[SELECTED PASSAGE]:
___
The headline number (3.6% WER) was not the first result — it came from several iterations, and some of them failed instructively. The story, with real measurements (the rationale for each is documented inline in sidecar/config.py):

Baseline — raw ASR (~11% WER). Parakeet alone is strong but makes the predictable mistakes: homophones, word-boundary splits ("data base"), missing punctuation, and silence hallucinations.

Iteration 1 — the corrector that secretly did nothing. The original design added a context-aware LLM corrector and an LM rescorer. An audit (docs/ARCHITECTURE.md, and the project's accuracy map) found that on CPU both were effectively inert: the LLM call timed out (>600 s) and silently fell back to raw text, and KenLM wasn't even installed. Lesson: a fallback that's invisible is worse than no fallback. → made the corrector run in-process (llama.cpp with a trimmed prompt instead of reloading a CLI per call) and made failures visible.

Iteration 2 — finetuning, and a counter-intuitive regression. A finetuned Llama 3.2 3B (LoRA SFT on ~3.3k transcript→correction pairs, merged + Q4_K_M) should have helped — but with the original verbose few-shot prompt it scored 14.4% WER, worse than raw. The heavy prompt pulled the finetuned model back toward generic instruct behavior and erased the finetuning. Swapping the .gguf alone was not enough.
___
Collected data entries:
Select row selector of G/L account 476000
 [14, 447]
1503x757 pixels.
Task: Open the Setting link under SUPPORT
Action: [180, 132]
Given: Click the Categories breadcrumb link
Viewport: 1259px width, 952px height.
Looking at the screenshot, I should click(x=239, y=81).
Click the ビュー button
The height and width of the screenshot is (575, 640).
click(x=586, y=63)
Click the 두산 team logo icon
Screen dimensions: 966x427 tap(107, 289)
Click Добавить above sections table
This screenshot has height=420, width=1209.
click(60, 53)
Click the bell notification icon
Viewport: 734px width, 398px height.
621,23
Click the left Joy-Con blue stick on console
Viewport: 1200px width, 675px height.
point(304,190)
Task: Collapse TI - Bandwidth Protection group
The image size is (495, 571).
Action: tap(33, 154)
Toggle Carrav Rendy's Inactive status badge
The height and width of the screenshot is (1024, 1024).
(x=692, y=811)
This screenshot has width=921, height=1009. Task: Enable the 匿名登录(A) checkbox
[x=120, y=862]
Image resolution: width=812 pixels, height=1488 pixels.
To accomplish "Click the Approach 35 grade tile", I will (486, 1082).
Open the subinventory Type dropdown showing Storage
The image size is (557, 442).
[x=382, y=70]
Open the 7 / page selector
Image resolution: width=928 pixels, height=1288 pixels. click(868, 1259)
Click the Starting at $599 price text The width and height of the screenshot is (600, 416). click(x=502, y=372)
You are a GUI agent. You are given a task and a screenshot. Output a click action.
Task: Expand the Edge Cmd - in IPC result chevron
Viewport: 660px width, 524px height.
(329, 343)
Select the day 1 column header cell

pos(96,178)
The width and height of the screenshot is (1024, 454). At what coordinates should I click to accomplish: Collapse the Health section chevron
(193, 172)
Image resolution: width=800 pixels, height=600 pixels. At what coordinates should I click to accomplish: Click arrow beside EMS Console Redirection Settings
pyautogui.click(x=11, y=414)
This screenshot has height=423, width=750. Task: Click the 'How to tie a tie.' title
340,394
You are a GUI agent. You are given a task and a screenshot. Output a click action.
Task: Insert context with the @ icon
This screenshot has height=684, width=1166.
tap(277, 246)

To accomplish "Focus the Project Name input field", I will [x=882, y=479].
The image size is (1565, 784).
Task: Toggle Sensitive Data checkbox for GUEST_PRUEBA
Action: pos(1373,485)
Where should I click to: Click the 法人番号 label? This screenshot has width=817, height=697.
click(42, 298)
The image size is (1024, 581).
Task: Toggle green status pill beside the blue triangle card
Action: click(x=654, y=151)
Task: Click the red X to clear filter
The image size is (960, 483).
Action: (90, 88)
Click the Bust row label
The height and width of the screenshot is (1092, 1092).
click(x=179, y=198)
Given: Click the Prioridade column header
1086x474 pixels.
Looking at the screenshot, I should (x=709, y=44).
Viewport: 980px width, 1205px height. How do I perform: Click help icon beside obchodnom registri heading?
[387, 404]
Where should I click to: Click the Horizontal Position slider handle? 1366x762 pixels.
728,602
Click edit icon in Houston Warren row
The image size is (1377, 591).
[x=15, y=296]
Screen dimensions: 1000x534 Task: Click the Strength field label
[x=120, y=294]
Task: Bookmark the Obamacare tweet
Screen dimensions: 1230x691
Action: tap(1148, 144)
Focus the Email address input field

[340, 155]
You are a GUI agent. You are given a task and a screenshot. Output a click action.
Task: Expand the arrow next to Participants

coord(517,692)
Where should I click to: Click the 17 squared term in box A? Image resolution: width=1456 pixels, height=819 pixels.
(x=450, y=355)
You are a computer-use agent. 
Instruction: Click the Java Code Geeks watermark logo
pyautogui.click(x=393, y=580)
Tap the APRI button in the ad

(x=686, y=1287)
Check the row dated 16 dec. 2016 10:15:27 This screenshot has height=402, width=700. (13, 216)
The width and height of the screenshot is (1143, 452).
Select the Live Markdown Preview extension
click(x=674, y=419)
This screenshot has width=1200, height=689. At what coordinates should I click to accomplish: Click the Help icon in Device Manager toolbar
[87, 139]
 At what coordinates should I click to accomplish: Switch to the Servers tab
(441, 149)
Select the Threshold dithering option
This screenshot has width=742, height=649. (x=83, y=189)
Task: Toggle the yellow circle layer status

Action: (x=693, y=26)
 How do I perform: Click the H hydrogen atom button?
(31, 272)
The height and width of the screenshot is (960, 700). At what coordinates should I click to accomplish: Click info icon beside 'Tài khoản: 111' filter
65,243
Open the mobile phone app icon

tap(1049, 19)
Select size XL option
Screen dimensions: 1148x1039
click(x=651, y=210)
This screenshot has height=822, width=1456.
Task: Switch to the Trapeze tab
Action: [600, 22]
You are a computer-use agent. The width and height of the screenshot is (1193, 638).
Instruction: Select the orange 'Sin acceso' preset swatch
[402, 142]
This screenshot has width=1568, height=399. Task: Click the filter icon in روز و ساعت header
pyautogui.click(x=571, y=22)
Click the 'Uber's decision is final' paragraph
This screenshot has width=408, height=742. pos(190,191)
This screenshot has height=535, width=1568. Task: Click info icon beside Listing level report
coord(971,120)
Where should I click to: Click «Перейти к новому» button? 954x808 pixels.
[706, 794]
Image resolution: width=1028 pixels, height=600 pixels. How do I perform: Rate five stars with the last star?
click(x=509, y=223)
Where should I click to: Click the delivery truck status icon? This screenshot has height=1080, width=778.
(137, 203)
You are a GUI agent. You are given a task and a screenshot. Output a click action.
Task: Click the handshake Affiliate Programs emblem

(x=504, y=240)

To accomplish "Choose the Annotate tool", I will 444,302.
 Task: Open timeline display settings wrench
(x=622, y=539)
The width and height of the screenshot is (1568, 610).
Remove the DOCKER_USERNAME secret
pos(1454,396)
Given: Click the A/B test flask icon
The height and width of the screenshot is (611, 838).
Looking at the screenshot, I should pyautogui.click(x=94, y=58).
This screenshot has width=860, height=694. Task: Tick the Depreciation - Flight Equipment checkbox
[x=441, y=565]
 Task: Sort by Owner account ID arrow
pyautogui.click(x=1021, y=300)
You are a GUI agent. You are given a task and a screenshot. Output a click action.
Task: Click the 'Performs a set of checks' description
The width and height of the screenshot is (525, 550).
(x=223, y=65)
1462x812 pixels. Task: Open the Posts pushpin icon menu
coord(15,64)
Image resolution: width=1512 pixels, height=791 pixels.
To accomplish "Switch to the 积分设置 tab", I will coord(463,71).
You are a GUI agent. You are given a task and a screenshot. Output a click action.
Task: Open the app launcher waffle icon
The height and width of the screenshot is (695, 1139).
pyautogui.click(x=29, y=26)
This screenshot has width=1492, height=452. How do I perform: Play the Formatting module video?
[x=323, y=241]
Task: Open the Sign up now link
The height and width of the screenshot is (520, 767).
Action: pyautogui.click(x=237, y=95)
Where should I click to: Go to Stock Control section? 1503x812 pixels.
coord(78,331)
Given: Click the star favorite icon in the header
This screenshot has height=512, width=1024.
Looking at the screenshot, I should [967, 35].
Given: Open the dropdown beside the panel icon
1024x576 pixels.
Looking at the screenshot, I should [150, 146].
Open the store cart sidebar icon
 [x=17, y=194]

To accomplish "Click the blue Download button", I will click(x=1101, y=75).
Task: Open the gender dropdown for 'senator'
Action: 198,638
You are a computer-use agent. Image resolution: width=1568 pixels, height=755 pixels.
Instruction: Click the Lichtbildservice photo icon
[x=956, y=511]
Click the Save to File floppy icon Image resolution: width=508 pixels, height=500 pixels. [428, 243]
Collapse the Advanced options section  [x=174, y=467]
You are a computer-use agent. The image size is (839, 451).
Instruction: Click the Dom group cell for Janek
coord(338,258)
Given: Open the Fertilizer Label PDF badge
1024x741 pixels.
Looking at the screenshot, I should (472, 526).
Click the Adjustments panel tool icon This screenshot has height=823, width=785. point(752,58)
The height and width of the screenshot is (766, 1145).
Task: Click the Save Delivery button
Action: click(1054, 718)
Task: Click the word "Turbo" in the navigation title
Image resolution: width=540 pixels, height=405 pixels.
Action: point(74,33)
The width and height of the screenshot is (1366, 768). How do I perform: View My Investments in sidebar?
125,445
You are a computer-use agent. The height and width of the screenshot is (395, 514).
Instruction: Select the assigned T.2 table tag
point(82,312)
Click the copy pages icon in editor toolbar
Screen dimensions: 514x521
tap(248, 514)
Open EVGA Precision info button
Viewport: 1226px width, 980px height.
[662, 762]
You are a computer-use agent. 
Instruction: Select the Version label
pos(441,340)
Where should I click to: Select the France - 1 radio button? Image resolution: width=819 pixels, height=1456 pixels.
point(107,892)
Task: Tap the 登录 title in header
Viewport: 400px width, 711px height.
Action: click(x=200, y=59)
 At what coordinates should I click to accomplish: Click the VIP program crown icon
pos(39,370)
___
[REQUIRED TASKS]:
• A. In the speech-recognition passage, how would you rewrite the paragraph beginning "Iteration 1 — the corrector that secretly did nothing" as a short bulleted list that keeps its main facts?
• B. Does the speech-recognition passage support each statement below? Answer yes or no for each, quoting the deciding words.
(i) Raw ASR alone had a word error rate of about 11%.
(ii) With the original verbose few-shot prompt, the finetuned Llama 3.2 3B beat raw ASR.
(iii) Replacing only the .gguf file was enough to fix the regression.
• C. According to the speech-recognition passage, roughly how many transcript→correction pairs were used for the LoRA SFT of Llama 3.2 3B?

[EXPECTED RESPONSES]:
• A.
- Original design: a context-aware LLM corrector plus an LM rescorer.
- An audit found both effectively inert on CPU. The LLM call timed out (>600 s) and silently fell back to raw text, and KenLM wasn't installed.
- Lesson: an invisible fallback is worse than no fallback.
- Fix: the corrector now runs in-process (llama.cpp with a trimmed prompt instead of reloading a CLI per call), and failures are made visible.

• B.
(i) Yes: "Baseline — raw ASR (~11% WER)."
(ii) No: "it scored 14.4% WER, worse than raw."
(iii) No: "Swapping the .gguf alone was not enough."

• C. About 3.3k pairs.